La cagnotte budgétaire sera-t-elle le
dernier cadeau empoisonné pour le gouvernement Villepin ? Selon les
estimations, le surplus de recettes fiscales pour 2006 se situerait
entre 2 et 5 milliards d'euros. Et si, pour les partisans de
l'orthodoxie budgétaire, quelques milliards d'euros qui tombent du ciel
ne peuvent servir qu'au désendettement de la France, l'affaire est
politiquement toujours délicate à gérer pour un gouvernement. Fin 1999,
Lionel Jospin et son ministre des Finances, Christian Sautter, avaient
ainsi dû s'expliquer sur l'utilisation qu'ils comptaient faire des
quelque 30 milliards de francs (4,5 milliards d'euros) que la reprise
économique avait fait entrer dans les caisses de l'Etat.
Difficile de refuser aux fonctionnaires une
augmentation, quand on sait qu'1,5 milliard d'euros suffirait à garantir
leur pouvoir d'achat pour un an. Difficile aussi de résister à la pression
des députés de la majorité, qui voudraient bien, à quelques mois des
échéances électorales, que l'on fasse un geste en faveur des
contribuables, histoire de montrer que l'on n'a pas tout à fait oublié la
promesse des baisses d'impôt de 2002.
Invité dimanche du Grand Jury RTL- le
Figaro -LCI, Thierry Breton a d'abord tenté de minimiser la cagnotte
: le surplus fiscal se situera «entre 2 et 3 milliards d'euros», a-t-il
expliqué. Le président de la commission des finances du Sénat, Jean
Arthuis, gardien de l'orthodoxie budgétaire, l'évaluait jeudi plutôt à 5
milliards. «Je confirme que les recettes fiscales rentrent bien, parce
que l'activité économique est repartie», a concédé le ministre de l'Economie
et des Finances, qui propose d'utiliser la cagnotte pour rembourser dès le
début de l'année des trop perçus d'impôt sur le revenu.

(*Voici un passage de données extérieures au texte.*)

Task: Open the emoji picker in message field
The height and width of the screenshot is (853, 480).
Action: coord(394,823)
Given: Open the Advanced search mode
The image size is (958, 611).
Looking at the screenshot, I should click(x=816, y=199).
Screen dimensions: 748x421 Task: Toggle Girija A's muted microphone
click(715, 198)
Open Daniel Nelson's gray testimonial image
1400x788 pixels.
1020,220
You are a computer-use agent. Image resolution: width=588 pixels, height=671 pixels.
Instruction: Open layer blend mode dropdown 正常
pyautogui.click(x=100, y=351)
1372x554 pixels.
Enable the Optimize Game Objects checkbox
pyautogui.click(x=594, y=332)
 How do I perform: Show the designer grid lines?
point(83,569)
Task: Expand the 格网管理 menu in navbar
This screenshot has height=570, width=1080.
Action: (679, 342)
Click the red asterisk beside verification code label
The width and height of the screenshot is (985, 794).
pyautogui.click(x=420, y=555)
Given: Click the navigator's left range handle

«Vous savez que, quand vous payez l'impôt,
soit vous êtes mensualisé, soit vous payez par tiers, a expliqué
Thierry Breton, et on calcule ces tiers ou ces mensualisations par
rapport à ce que vous avez payé l'an dernier.» Le ministre des
Finances a donc «demandé au ministre délégué au Budget, Jean-François
Copé, et à ses équipes, de réfléchir à un mécanisme pour faire en sorte
que l'Etat ne fasse pas sa trésorerie sur le dos des contribuables et ne
redonne plus ce trop versé au mois d'octobre ou au mois de novembre lors
des derniers tiers mais au contraire dès le début de l'année». Double
avantage de la mesure : on ne touche pas à la cagnotte puisque l'Etat
aurait de toute façon remboursé le trop versé, et on fait un geste vers
les contribuables avant l'échéance électorale d'avril.
Pour le député PS Didier Migaud, il ne s'agit
ni plus ni moins que d'une «mesure électoraliste», alors que le
gouvernement «aurait pu mettre en place la retenue à la source de
l'impôt sur le revenu». Quant à Vincent Drezet, du Snui, principal
syndicat des impôts, il rappelle qu'en 1994, Nicolas Sarkozy étant
ministre du Budget, une mesure analogue avait été prise «pour des
raisons de calendrier, le gouvernement en place faisant en sorte que le
bénéfice se voie le plus rapidement possible».